Guillaume Berthonneau, brand designer, travaille à la fois pour Anagram et pour son propre compte. Il nous transmet un regard très actuel sur son métier.
Guillaume Berthonneau, quel est votre parcours ?
G.B. J’ai 27 ans et cela fait huit ans que je suis dans le design. Auparavant, j’ai obtenu un bachelor chef de projet multimédia chez Digital Campus à Bordeaux. J’ai pu y découvrir les différents métiers du digital, comme le développement, le design, le motion design, la stratégie ou le community management. Avant de faire cette formation, je ne savais pas que je voulais être designer. Et ce métier est devenu une passion. En parallèle de mes études, j’ai passé beaucoup de temps à me former aux aspects techniques et aux outils, ainsi qu’à l’histoire du design, d’où un portfolio bien garni à ma sortie de l’école. J’ai commencé à travailler à l’âge de 21 ans en rejoignant BeTomorrow, une agence digitale de 50 personnes à ce moment-là, spécialisée dans la création d’applications mobiles connectées. Cette première expérience m’a fait découvrir la vraie vie et le travail en équipe. Ce qui était intéressant, c’est que j’étais le seul designer parmi les développeurs, avec par conséquent beaucoup de responsabilités tout de suite.
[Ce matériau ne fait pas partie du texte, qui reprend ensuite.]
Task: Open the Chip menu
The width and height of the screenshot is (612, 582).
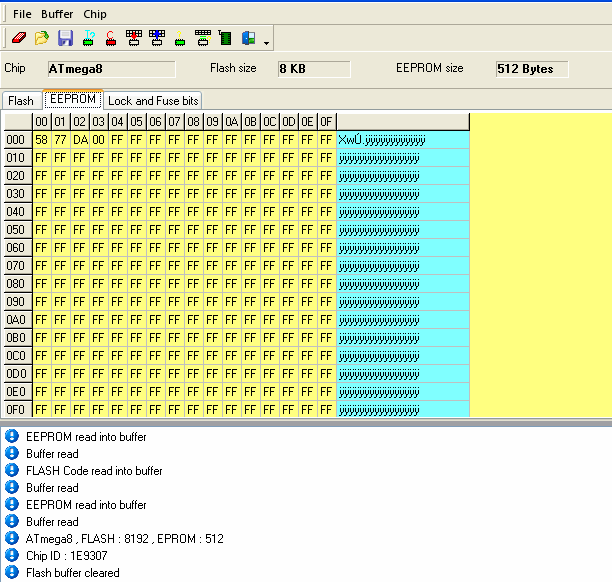Action: tap(95, 14)
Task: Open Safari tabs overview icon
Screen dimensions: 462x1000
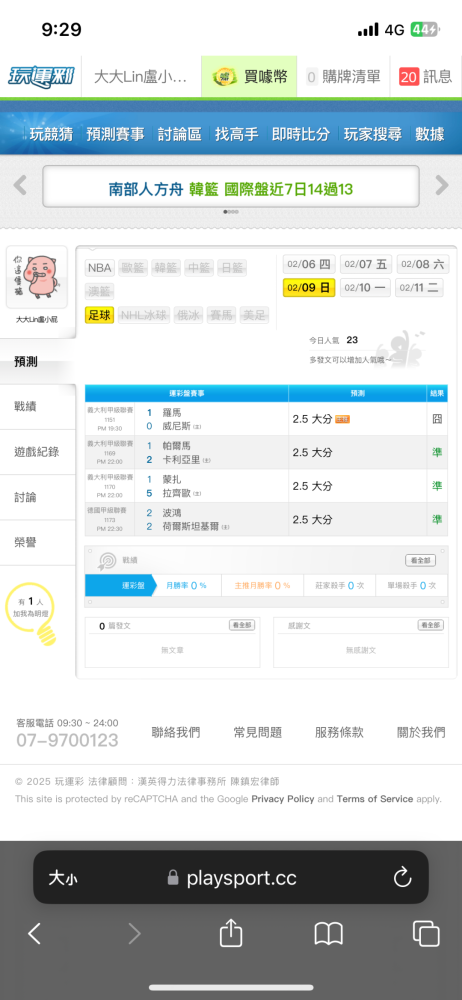Action: click(426, 934)
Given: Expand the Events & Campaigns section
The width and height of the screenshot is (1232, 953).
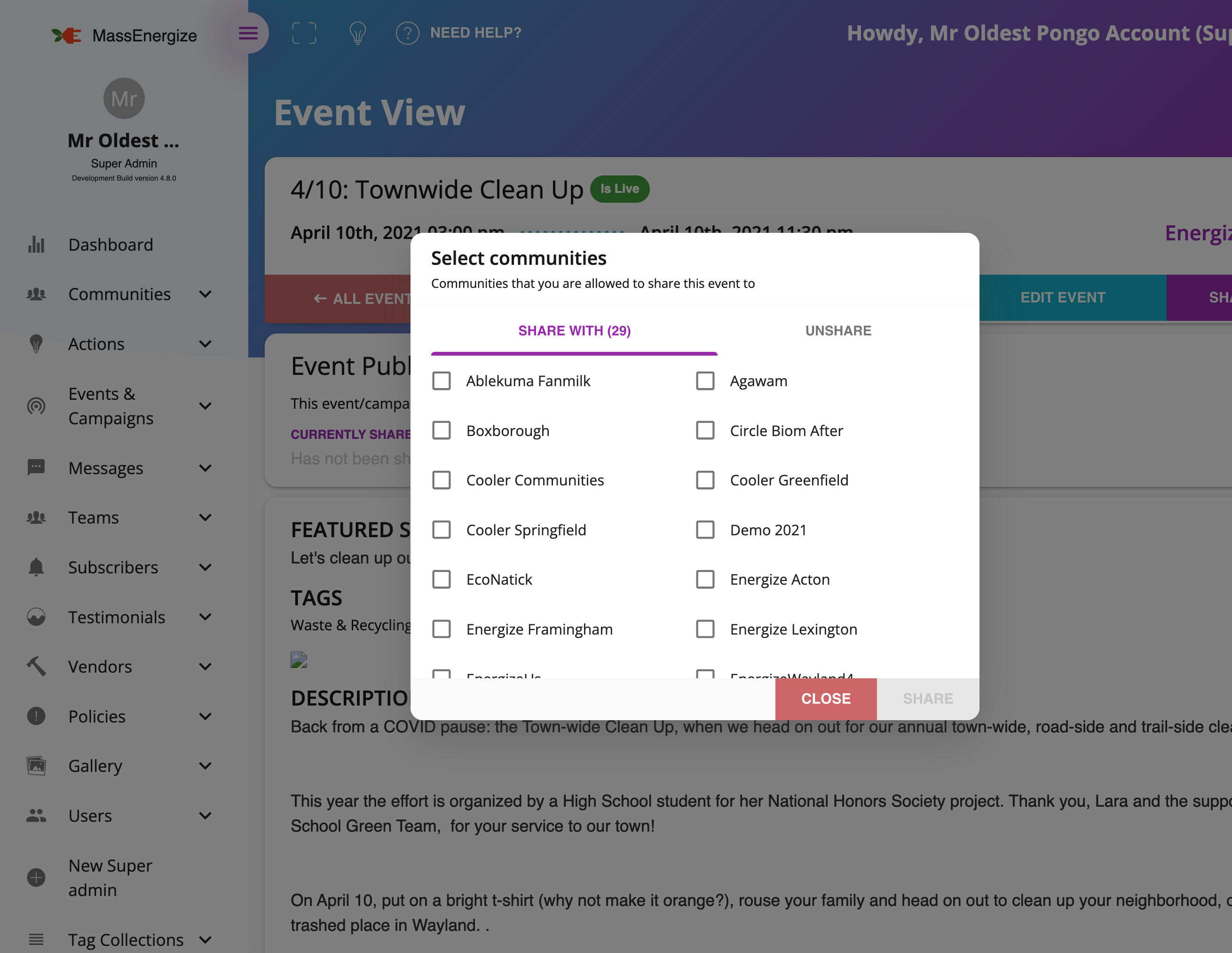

J’ai notamment mis en place les bonnes pratiques avec clients et développeurs. Puis, à un moment donné, j’étais tout seul sur 6 à 7 projets et donc le recrutement de ressources supplémentaires en design s’est avéré nécessaire. Aujourd’hui, BeTomorrow ce sont 100 personnes, dont 8 designers, et je suis assez fier du travail réalisé ! Je suis resté 3 ans chez BeTomorrow et je suis ensuite allé chez Luni, studio de création d’applications mobiles. Là, j’ai bossé en particulier sur une application de paris sportifs avec coins gamifiés. C’est dans cette entreprise que j’ai commencé à faire vraiment du branding, en abordant à la fois les aspects stratégiques et de conception. En parallèle, j’ai commencé à effectuer du freelance pour Anagram. C’est chez Luni j’ai opté pour le format 4/5 e avec un cinquième jour consacré au freelance. Il s’agit d’un format intéressant qui permet de sortir la tête de l’eau, puis de se recentrer sur le travail de tous les jours après s’être mis pendant une journée sur d’autres problématiques. Enfin, en avril dernier, j’ai rejoint Anagram en CDI, mais toujours sur le principe du 4/5 e. Ce cinquième jour me permet de faire du freelance, mais aussi de me former et de tester de nouveaux sujets. Le free est consacré à ce qui me fait vraiment plaisir.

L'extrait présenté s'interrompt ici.